----- Source information -----

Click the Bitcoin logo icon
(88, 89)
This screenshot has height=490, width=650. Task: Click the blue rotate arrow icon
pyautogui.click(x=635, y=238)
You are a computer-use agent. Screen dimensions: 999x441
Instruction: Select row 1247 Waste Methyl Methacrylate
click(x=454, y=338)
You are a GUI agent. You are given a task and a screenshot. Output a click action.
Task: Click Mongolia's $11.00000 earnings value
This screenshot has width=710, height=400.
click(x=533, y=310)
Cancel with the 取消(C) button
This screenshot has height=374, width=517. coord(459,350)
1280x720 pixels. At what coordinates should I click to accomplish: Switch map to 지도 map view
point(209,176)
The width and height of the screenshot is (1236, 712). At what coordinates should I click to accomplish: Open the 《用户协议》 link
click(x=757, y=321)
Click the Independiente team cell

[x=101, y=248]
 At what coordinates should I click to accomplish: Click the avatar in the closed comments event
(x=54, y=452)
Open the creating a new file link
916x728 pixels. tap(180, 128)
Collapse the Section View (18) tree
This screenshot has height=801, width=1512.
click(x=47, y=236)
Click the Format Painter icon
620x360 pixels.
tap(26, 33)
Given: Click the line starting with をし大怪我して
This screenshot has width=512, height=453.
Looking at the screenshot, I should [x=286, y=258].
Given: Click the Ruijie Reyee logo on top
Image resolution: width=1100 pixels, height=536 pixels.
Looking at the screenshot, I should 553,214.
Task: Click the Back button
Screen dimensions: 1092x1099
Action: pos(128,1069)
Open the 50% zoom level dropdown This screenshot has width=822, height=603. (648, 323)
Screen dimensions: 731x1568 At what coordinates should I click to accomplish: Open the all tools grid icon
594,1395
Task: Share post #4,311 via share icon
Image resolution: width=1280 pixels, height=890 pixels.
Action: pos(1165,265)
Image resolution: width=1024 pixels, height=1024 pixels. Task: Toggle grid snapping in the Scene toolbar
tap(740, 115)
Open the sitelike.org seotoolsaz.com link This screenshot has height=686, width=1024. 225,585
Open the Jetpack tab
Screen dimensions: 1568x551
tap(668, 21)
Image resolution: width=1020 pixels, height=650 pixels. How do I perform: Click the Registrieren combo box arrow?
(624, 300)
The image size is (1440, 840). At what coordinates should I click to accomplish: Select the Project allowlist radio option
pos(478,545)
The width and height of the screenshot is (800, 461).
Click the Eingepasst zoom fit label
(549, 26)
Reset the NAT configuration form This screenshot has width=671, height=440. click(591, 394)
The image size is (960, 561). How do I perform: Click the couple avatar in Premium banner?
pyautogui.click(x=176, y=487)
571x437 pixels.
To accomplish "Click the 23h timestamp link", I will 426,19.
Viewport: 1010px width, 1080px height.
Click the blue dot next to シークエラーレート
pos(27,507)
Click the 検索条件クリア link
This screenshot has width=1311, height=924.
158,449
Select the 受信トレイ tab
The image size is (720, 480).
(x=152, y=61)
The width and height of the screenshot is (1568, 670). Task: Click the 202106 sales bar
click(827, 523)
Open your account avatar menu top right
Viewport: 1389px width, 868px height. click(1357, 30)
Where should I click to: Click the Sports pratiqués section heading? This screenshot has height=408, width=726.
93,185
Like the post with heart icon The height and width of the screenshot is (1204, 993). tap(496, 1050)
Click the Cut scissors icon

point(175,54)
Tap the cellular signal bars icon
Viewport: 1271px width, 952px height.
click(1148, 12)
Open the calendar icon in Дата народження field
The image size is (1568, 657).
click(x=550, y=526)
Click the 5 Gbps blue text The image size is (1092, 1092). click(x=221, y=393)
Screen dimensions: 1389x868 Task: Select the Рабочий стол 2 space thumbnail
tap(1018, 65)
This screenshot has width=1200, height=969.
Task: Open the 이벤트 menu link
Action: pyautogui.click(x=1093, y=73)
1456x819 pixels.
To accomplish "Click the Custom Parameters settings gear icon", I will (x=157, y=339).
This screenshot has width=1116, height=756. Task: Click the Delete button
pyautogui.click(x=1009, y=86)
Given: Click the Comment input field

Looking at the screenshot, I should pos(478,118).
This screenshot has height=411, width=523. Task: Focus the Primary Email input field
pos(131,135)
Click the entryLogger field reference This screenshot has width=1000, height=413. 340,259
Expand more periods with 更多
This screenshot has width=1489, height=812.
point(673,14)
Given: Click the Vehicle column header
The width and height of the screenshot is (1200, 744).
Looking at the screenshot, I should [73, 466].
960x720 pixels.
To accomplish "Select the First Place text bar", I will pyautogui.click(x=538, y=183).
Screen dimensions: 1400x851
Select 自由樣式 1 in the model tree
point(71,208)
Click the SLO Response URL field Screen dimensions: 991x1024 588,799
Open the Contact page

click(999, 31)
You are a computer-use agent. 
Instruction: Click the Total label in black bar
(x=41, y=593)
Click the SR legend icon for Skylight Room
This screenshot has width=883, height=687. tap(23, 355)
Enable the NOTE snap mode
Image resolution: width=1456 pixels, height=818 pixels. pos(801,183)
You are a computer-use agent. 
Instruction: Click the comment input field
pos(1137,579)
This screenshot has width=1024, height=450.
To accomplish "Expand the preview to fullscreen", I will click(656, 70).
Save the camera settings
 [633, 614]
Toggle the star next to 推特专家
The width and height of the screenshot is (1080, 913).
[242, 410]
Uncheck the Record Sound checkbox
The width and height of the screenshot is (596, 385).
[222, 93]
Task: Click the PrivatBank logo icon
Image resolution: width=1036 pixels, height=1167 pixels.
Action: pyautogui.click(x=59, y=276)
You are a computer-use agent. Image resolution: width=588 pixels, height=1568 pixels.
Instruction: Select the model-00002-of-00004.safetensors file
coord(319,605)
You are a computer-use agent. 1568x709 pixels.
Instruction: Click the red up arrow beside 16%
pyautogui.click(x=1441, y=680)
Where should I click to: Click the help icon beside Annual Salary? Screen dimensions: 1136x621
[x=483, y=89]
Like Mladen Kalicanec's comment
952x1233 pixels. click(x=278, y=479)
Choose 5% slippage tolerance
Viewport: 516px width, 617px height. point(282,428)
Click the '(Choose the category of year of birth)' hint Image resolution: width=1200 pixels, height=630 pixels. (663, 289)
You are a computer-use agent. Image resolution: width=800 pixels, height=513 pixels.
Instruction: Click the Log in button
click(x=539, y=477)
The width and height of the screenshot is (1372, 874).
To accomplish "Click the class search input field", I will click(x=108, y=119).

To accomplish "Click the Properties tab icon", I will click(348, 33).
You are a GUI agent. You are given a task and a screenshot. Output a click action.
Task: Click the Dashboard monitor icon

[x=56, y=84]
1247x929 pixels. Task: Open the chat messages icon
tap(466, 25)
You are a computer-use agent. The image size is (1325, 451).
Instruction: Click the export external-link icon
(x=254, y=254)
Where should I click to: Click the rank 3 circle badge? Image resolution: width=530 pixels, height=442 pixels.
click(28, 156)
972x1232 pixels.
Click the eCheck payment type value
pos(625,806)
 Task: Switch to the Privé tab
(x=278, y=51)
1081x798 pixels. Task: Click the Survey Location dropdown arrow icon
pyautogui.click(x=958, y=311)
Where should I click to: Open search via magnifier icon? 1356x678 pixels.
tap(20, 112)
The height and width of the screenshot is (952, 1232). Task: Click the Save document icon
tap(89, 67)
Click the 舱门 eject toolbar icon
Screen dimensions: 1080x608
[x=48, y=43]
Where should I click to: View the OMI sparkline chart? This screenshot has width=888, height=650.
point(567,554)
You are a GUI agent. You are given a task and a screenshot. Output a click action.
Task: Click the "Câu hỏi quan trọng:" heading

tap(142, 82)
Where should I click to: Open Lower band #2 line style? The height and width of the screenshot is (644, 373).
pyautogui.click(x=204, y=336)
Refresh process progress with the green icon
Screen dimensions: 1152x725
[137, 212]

-----

## Problem to solve
Working through the records above, copy each one exactly.

## Response area
Click the Bitcoin logo icon
(88, 89)
This screenshot has height=490, width=650. Task: Click the blue rotate arrow icon
pyautogui.click(x=635, y=238)
You are a computer-use agent. Screen dimensions: 999x441
Instruction: Select row 1247 Waste Methyl Methacrylate
click(x=454, y=338)
You are a GUI agent. You are given a task and a screenshot. Output a click action.
Task: Click Mongolia's $11.00000 earnings value
This screenshot has width=710, height=400.
click(x=533, y=310)
Cancel with the 取消(C) button
This screenshot has height=374, width=517. coord(459,350)
1280x720 pixels. At what coordinates should I click to accomplish: Switch map to 지도 map view
point(209,176)
The width and height of the screenshot is (1236, 712). At what coordinates should I click to accomplish: Open the 《用户协议》 link
click(x=757, y=321)
Click the Independiente team cell

[x=101, y=248]
 At what coordinates should I click to accomplish: Click the avatar in the closed comments event
(x=54, y=452)
Open the creating a new file link
916x728 pixels. tap(180, 128)
Collapse the Section View (18) tree
This screenshot has height=801, width=1512.
click(x=47, y=236)
Click the Format Painter icon
620x360 pixels.
tap(26, 33)
Given: Click the line starting with をし大怪我して
This screenshot has width=512, height=453.
Looking at the screenshot, I should [x=286, y=258].
Given: Click the Ruijie Reyee logo on top
Image resolution: width=1100 pixels, height=536 pixels.
Looking at the screenshot, I should 553,214.
Task: Click the Back button
Screen dimensions: 1092x1099
Action: pos(128,1069)
Open the 50% zoom level dropdown This screenshot has width=822, height=603. (648, 323)
Screen dimensions: 731x1568 At what coordinates should I click to accomplish: Open the all tools grid icon
594,1395
Task: Share post #4,311 via share icon
Image resolution: width=1280 pixels, height=890 pixels.
Action: pos(1165,265)
Image resolution: width=1024 pixels, height=1024 pixels. Task: Toggle grid snapping in the Scene toolbar
tap(740, 115)
Open the sitelike.org seotoolsaz.com link This screenshot has height=686, width=1024. 225,585
Open the Jetpack tab
Screen dimensions: 1568x551
tap(668, 21)
Image resolution: width=1020 pixels, height=650 pixels. How do I perform: Click the Registrieren combo box arrow?
(624, 300)
The image size is (1440, 840). At what coordinates should I click to accomplish: Select the Project allowlist radio option
pos(478,545)
The width and height of the screenshot is (800, 461).
Click the Eingepasst zoom fit label
(549, 26)
Reset the NAT configuration form This screenshot has width=671, height=440. click(591, 394)
The image size is (960, 561). How do I perform: Click the couple avatar in Premium banner?
pyautogui.click(x=176, y=487)
571x437 pixels.
To accomplish "Click the 23h timestamp link", I will 426,19.
Viewport: 1010px width, 1080px height.
Click the blue dot next to シークエラーレート
pos(27,507)
Click the 検索条件クリア link
This screenshot has width=1311, height=924.
158,449
Select the 受信トレイ tab
The image size is (720, 480).
(x=152, y=61)
The width and height of the screenshot is (1568, 670). Task: Click the 202106 sales bar
click(827, 523)
Open your account avatar menu top right
Viewport: 1389px width, 868px height. click(1357, 30)
Where should I click to: Click the Sports pratiqués section heading? This screenshot has height=408, width=726.
93,185
Like the post with heart icon The height and width of the screenshot is (1204, 993). tap(496, 1050)
Click the Cut scissors icon

point(175,54)
Tap the cellular signal bars icon
Viewport: 1271px width, 952px height.
click(1148, 12)
Open the calendar icon in Дата народження field
The image size is (1568, 657).
click(x=550, y=526)
Click the 5 Gbps blue text The image size is (1092, 1092). click(x=221, y=393)
Screen dimensions: 1389x868 Task: Select the Рабочий стол 2 space thumbnail
tap(1018, 65)
This screenshot has width=1200, height=969.
Task: Open the 이벤트 menu link
Action: pyautogui.click(x=1093, y=73)
1456x819 pixels.
To accomplish "Click the Custom Parameters settings gear icon", I will (x=157, y=339).
This screenshot has width=1116, height=756. Task: Click the Delete button
pyautogui.click(x=1009, y=86)
Given: Click the Comment input field

Looking at the screenshot, I should pos(478,118).
This screenshot has height=411, width=523. Task: Focus the Primary Email input field
pos(131,135)
Click the entryLogger field reference This screenshot has width=1000, height=413. 340,259
Expand more periods with 更多
This screenshot has width=1489, height=812.
point(673,14)
Given: Click the Vehicle column header
The width and height of the screenshot is (1200, 744).
Looking at the screenshot, I should [73, 466].
960x720 pixels.
To accomplish "Select the First Place text bar", I will pyautogui.click(x=538, y=183).
Screen dimensions: 1400x851
Select 自由樣式 1 in the model tree
point(71,208)
Click the SLO Response URL field Screen dimensions: 991x1024 588,799
Open the Contact page

click(999, 31)
You are a computer-use agent. 
Instruction: Click the Total label in black bar
(x=41, y=593)
Click the SR legend icon for Skylight Room
This screenshot has width=883, height=687. tap(23, 355)
Enable the NOTE snap mode
Image resolution: width=1456 pixels, height=818 pixels. pos(801,183)
You are a computer-use agent. 
Instruction: Click the comment input field
pos(1137,579)
This screenshot has width=1024, height=450.
To accomplish "Expand the preview to fullscreen", I will click(656, 70).
Save the camera settings
 [633, 614]
Toggle the star next to 推特专家
The width and height of the screenshot is (1080, 913).
[242, 410]
Uncheck the Record Sound checkbox
The width and height of the screenshot is (596, 385).
[222, 93]
Task: Click the PrivatBank logo icon
Image resolution: width=1036 pixels, height=1167 pixels.
Action: pyautogui.click(x=59, y=276)
You are a computer-use agent. Image resolution: width=588 pixels, height=1568 pixels.
Instruction: Select the model-00002-of-00004.safetensors file
coord(319,605)
You are a computer-use agent. 1568x709 pixels.
Instruction: Click the red up arrow beside 16%
pyautogui.click(x=1441, y=680)
Where should I click to: Click the help icon beside Annual Salary? Screen dimensions: 1136x621
[x=483, y=89]
Like Mladen Kalicanec's comment
952x1233 pixels. click(x=278, y=479)
Choose 5% slippage tolerance
Viewport: 516px width, 617px height. point(282,428)
Click the '(Choose the category of year of birth)' hint Image resolution: width=1200 pixels, height=630 pixels. (663, 289)
You are a computer-use agent. Image resolution: width=800 pixels, height=513 pixels.
Instruction: Click the Log in button
click(x=539, y=477)
The width and height of the screenshot is (1372, 874).
To accomplish "Click the class search input field", I will click(x=108, y=119).

To accomplish "Click the Properties tab icon", I will click(348, 33).
You are a GUI agent. You are given a task and a screenshot. Output a click action.
Task: Click the Dashboard monitor icon

[x=56, y=84]
1247x929 pixels. Task: Open the chat messages icon
tap(466, 25)
You are a computer-use agent. The image size is (1325, 451).
Instruction: Click the export external-link icon
(x=254, y=254)
Where should I click to: Click the rank 3 circle badge? Image resolution: width=530 pixels, height=442 pixels.
click(28, 156)
972x1232 pixels.
Click the eCheck payment type value
pos(625,806)
 Task: Switch to the Privé tab
(x=278, y=51)
1081x798 pixels. Task: Click the Survey Location dropdown arrow icon
pyautogui.click(x=958, y=311)
Where should I click to: Open search via magnifier icon? 1356x678 pixels.
tap(20, 112)
The height and width of the screenshot is (952, 1232). Task: Click the Save document icon
tap(89, 67)
Click the 舱门 eject toolbar icon
Screen dimensions: 1080x608
[x=48, y=43]
Where should I click to: View the OMI sparkline chart? This screenshot has width=888, height=650.
point(567,554)
You are a GUI agent. You are given a task and a screenshot. Output a click action.
Task: Click the "Câu hỏi quan trọng:" heading

tap(142, 82)
Where should I click to: Open Lower band #2 line style? The height and width of the screenshot is (644, 373).
pyautogui.click(x=204, y=336)
Refresh process progress with the green icon
Screen dimensions: 1152x725
[137, 212]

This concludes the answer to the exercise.